**Exercise**
Go line by line through the records below. Copy whichever lines contain the string "Open".

**Source data**
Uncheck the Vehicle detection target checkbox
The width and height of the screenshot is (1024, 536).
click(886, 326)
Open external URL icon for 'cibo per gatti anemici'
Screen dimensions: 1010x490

...

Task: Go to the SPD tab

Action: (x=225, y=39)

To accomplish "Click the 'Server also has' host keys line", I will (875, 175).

* * *

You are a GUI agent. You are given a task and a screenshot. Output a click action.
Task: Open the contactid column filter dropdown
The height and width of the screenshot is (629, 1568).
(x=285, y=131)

**Final answer**
Open external URL icon for 'cibo per gatti anemici'
Task: Open the contactid column filter dropdown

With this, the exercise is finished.